Describing what SSH host keys are, what they are used for, and what actually happened when GitHub rotated their RSA SSH host key. GitHub: github.com/sudomateo LinkedIn: / sudomateo Twitter: / sudomateo
Great video. Well done. Are SSH Host keys only produced by the administrator of the server you are connecting to? I heard you say you generated your own public and private key pair. That public key you mentioned you created as part of that pair is different than the SSH Host key you are talking about in the video, correct? Is the public/private key pair you created to encrypt and decrypt PGP files only and not for host authentication (for example, logging into a server as you do in the video)?
Correct! SSH host keys are generated by the system administrator where the SSH service is running. Usually the SSH host keys are generating automatically when the SSH service starts up if they are not already present. The SSH key pair (public/private) that you create for yourself is used to authenticate to a server that's speaking SSH. You upload the public key to the server via a trusted means and then when you want to connect to that server via SSH you just use your private key to encrypt some data and perform a key exchange that only your corresponding public key can decrypt successfully. However, when you first connect to a server over SSH, your local SSH client will ask you to verify the SSH host keys provided by the SSH service. That way when you connect in the future you can be sure you're connecting to the same SSH service as before and it wasn't tampered with.
what's the purpose of this process? Does not everyone could get the public key and send to you ? How could the host key or the fingerprint verify the server?
When you connect to an instance with SSH you receive the host key and are asked to trust it before connecting. Once you trust it then future connections still receive the host key from the instance and see if you have already trusted the host key for that particular instance. If you did then the connection will proceed. If you didn't trust that host key or if the host key that was presented by the instance changed then the connection would not be trusted and won't proceed. So it's a way to prevent man in the middle attacks and connecting to the a compromised instance.
You don't need to change your private key in this case. The host still had my public key, but the host key changed. I removed the old host key from my ~/.ssh/known_hosts, reconnected, and trusted the new host key. Then the connection proceeded and I was able to use my existing private key since the host already had my public key.
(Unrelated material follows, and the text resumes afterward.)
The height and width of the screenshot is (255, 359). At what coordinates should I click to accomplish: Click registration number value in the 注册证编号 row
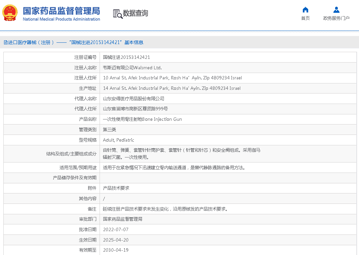127,57
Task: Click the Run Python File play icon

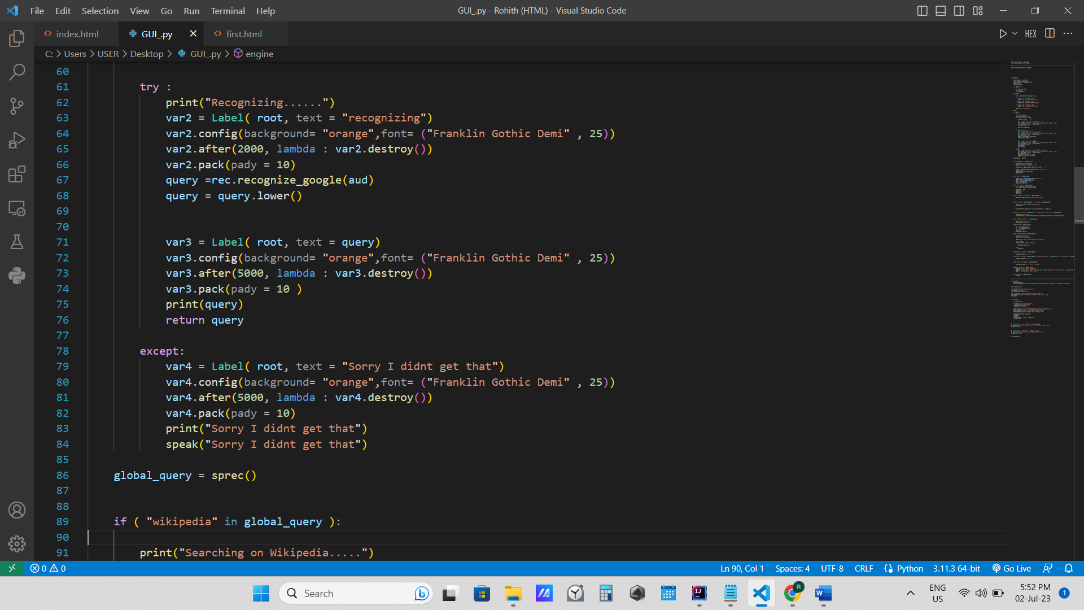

Great stuff ,i have same error but this solution does not work bc i can't even access the /etc/.ssh path . am using an amazon ec2 instance with a public ip, i can successfully ssh into it, when i want to ssh to another server from this server using its private ip ,it gives me this below error " [root@ip-10-0-0-237 ec2-user]# ssh ec2-user@10.0.2.241 The authenticity of host '10.0.2.241 (10.0.2.241)' can't be established. ECDSA key fingerprint is SHA256:H6vZk6QBx/tDE9Qwc4PgUZL4hfyQE+EtIf1SZzxKxgg. ECDSA key fingerprint is MD5:e1:e1:71:b2:c7:6d:08:ed:a8:bb:15:21:c3:75:7e:e4. Are you sure you want to continue connecting (yes/no)? Host key verification failed. [root@ip-10-0-0-237 ec2-user]# can you advice how to resolve this
You don't need access to /etc/.ssh. You only need access to ~/.ssh which is the .ssh directory in your user's home directory. In your case you can also check the ~/.ssh/known_hosts file to remove the host key for 10.0.2.241 and try the SSH again.